UITableView is a most important thing which as a developer for iOS in UIKit you will be most likely be used in almost every instance where you want to show a list of elements in order and it is simple to understand but sometimes there are some situations where the requirement is that you want a tableView inside a tableView and you want to show the data dynamically so most of the times especially beginners are confused about this and they are not able to identify how they can achieve this, how will they set the height of that table which is inside and how dynamically the height of the tables can be set that can help us achieve our goal so here we at Qurious Click will show you the easiest way to achieve this thing.
let arrOuterData = ["1st century BCE",
"2nd century BCE",
"3nd century BCE",
]
let arrInnerData = [
["The practice of acupuncture is described in Nei Qing, a Chinese medical text"
,"Sulla, campaigning to the east, besieges Athens and then allows his army to loot the city"],
["Cement is in use for construction in Asia Minor, possibly developed first in Pergamum"],
["Phoenicia is brought into the new Hellenistic empire, changing hands frequently between contending successors of Alexander"
,"Pyrrhus lands in Italy, with 25,000 men and 20 elephants, to fight for the Greek colony of Tarentum against the Romans",
"The Jewish community of Alexandria coins the word diaspora for Jews living far from Israel"]
]
So here we have an outer array and corresponding data of that century is in an inner array so we will try to create this in a tableView where we will show all outer array data on the first table and the inner array of String on the second TableView which is inside first TableView and it will be having dynamic height and according to the number of elements we have our tableView’s hight will be changed so let’s see how we can achieve it.
@IBOutlet weak var innerTableView:UITableView!
@IBOutlet weak var outerTableView:UITableView!
For naming convention, the tableView which shows the keys is called ‘outerTableView’, and the tableView which is inside the first table view is called ‘innderTableView’.
Here we have a tableView and inside that there is a tableView and every element has an outlet inside our main and tableView’s file (this tutorial is not made for neophytes so that we have skipped how we made this tableView inside a tableView in storyBoard you can find many tutorials for that on the internet)
Now we will pass the data to our outerTableView data Source and then from there to innerTableView without our trick (when I was a beginner, I used to do like this and then just give a fixed height to tableView so that it looks good) but don’t worry I will make sure you don’t make that mistake that I made so let’s see how it looks with old me.
So what we have here we can’t even see the second tableView what is going on! now if you are making it for the first time you will be super confused and probably you will delete this app and start again (I used to do that) who will find what has gone wrong let’s start again but we will not do that because the problem is simple and can easily be solved and here comes our solution just create a new file which is a subclass of UITableView and in storyBoard assign the innerTableView to this class.

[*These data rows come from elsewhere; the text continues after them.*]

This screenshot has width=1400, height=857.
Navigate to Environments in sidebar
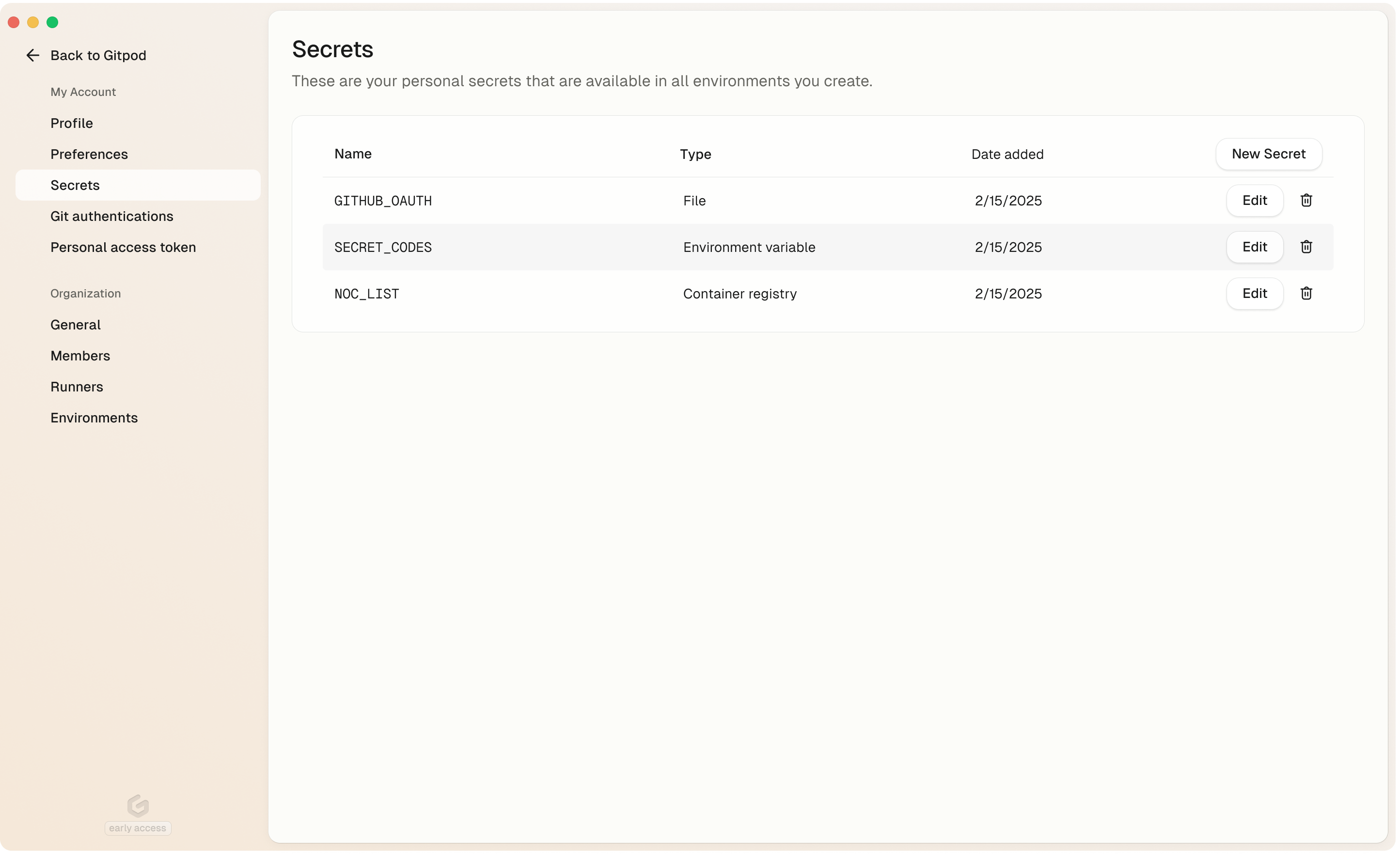click(x=94, y=418)
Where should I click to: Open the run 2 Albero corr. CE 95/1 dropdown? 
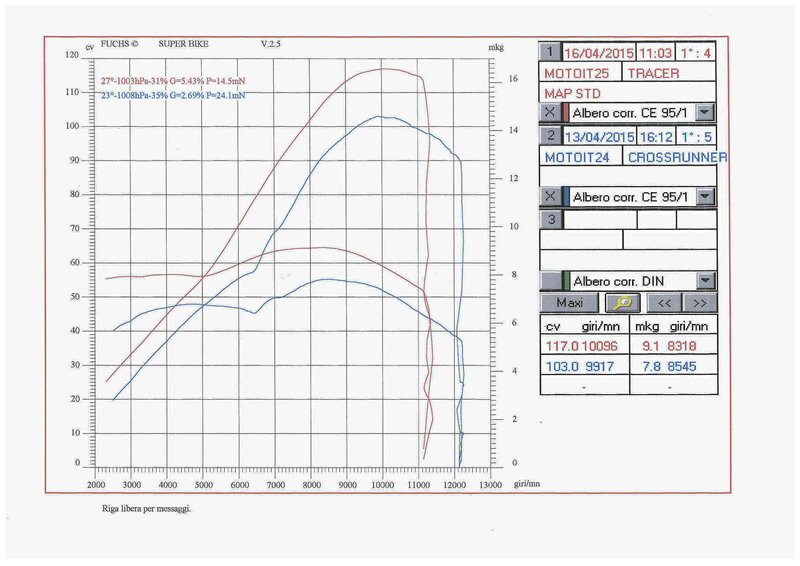click(x=705, y=196)
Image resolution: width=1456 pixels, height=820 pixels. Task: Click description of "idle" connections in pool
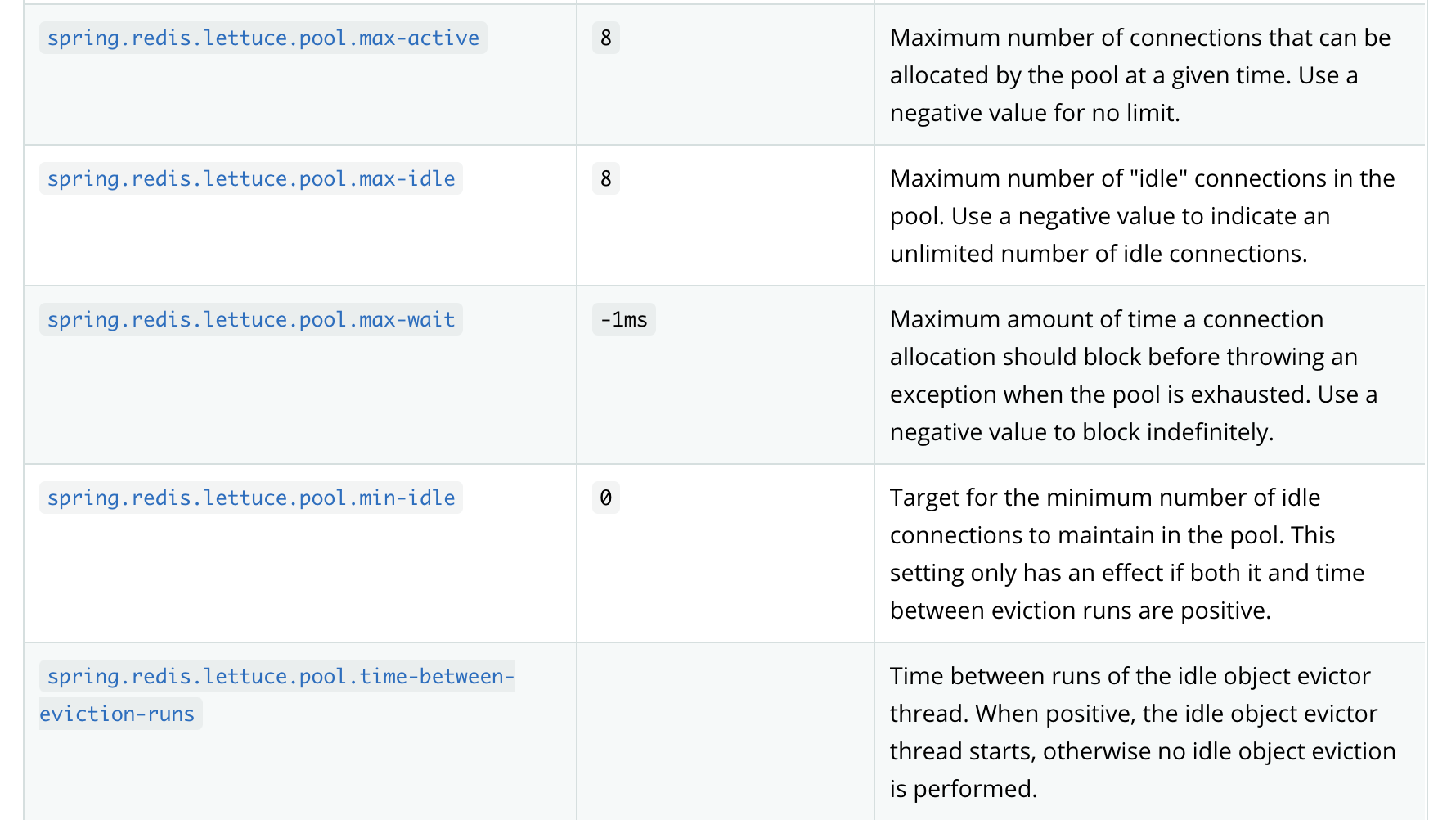pos(1142,216)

class myTableView: UITableView {
}
Now we will override variables and a function inside our newly created subClass of UITableView like this
import UIKit
class myTableView: UITableView {
override var intrinsicContentSize: CGSize {
self.layoutIfNeeded()
return self.contentSize
}
override var contentSize: CGSize {
didSet{
self.invalidateIntrinsicContentSize()
}
}
override func reloadData() {
super.reloadData()
self.invalidateIntrinsicContentSize()
}
}
- Intrinsic content size: so this is the natural size of our content so what we are doing here is whenever this variable is initialized we are calling layout if needed so what it will do is it will calculate the height of the particular cell again and we will get its height according to what content size it has but what happened is if the table is reloaded then its size is not gone down again and so we get the results which we are not expecting so what to do? Don’t worry we have another solution for that
- Contents and reloadData: whenever the size of the content is measured again and data is getting reloaded, we are calling ‘invalidateIntrinsicContentSize’ so that when our ‘intrinsicContentSize’ variable is initialized we can get the contents accurately.
But still, there is a problem the tableView needs to know an estimated height of the cells but if we give that our cells will not be dynamic so to eat both sides of a cake, we will give automatic dimension to the weight of our innerTableView like this
override func awakeFromNib() {
super.awakeFromNib()
innerTableView.dataSource = self
innerTableView.delegate = self
innerTableView.estimatedRowHeight = 120
innerTableView.rowHeight = UITableView.automaticDimension
}
So now when we run the app, we have our tableView which is getting dynamic height accordant to its content.